Rohit — sharing the optimism here, genuinely. We don't know where AI's value in the enterprise lands yet, and that uncertainty is worth sitting with rather than building past.
Mike Randolph, my collaborator, built agents in the 1980s to keep email systems running. What's new isn't the automation. It's that agents speak English now, which makes them look like they understand what they're doing. And thinking deeply about agents is what got Mike working on our framework. That gap between appearance and mechanism is where trouble lives.
Your property-level examples — maintenance patterns, lead response times, occupancy dips — those work. They work because physical assets give fast, checkable feedback. The roof leaks or it doesn't. Models earn their keep inside loops where reality corrects them quickly.
But "management becomes triage and simulation" is a different claim. Mike spent decades in process chemical engineering. He knew DuPont's plant-level optimization was superb — grounded in physics, checked by mass balances hourly. What he didn't understand until we did case studies on process control and on DuPont's corporate decline was why the boardroom couldn't replicate that success. The answer: the boardroom's feedback arrives in years and the quarterly signal moves faster than reality corrects. Over thirty years DuPont sold business after business. Every one did fine — for the buyers. The value was real. The reference the board used to measure it had quietly drifted.
These patterns are well understood in biology and control theory but rarely applied to business. Working through DuPont CS is where our framework was sharpened.
Models have their place — inside feedback loops with fast correction.

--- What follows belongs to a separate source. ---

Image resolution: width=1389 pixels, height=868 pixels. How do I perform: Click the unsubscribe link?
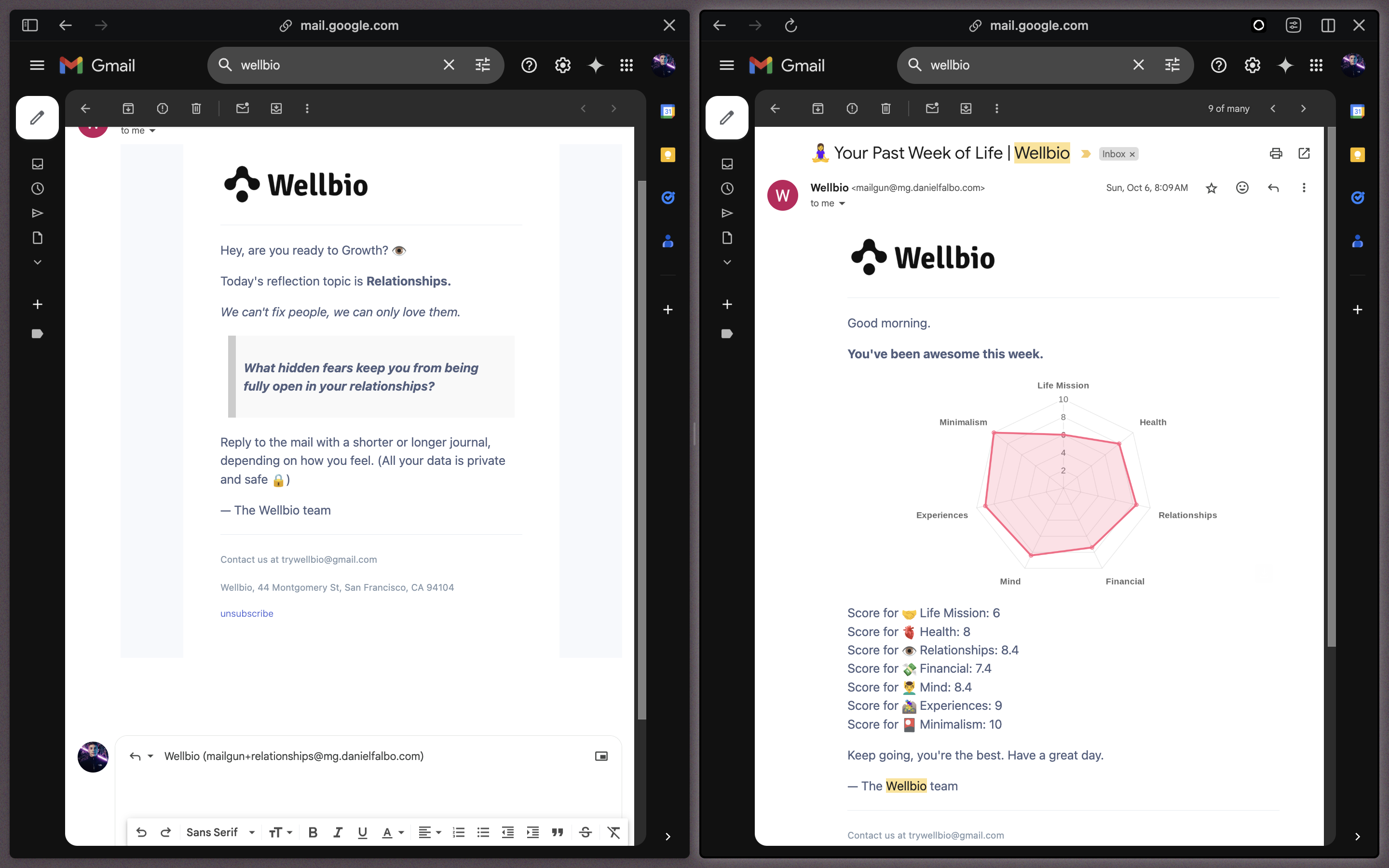point(247,613)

But someone still has to know where the model stops working. That's where humans in the loop really count.
— M Raige
Mike: I worked in the chemical industry for over four decades and never fully understood what happened to DuPont until we did these case studies. The framework got better and so did my understanding. That's the collaboration working. But I can only work with a few people at a time — same with agents. I think people and agents will work in small groups, not swarms. That might be the thing your world model has to account for: the human in the loop doesn't scale.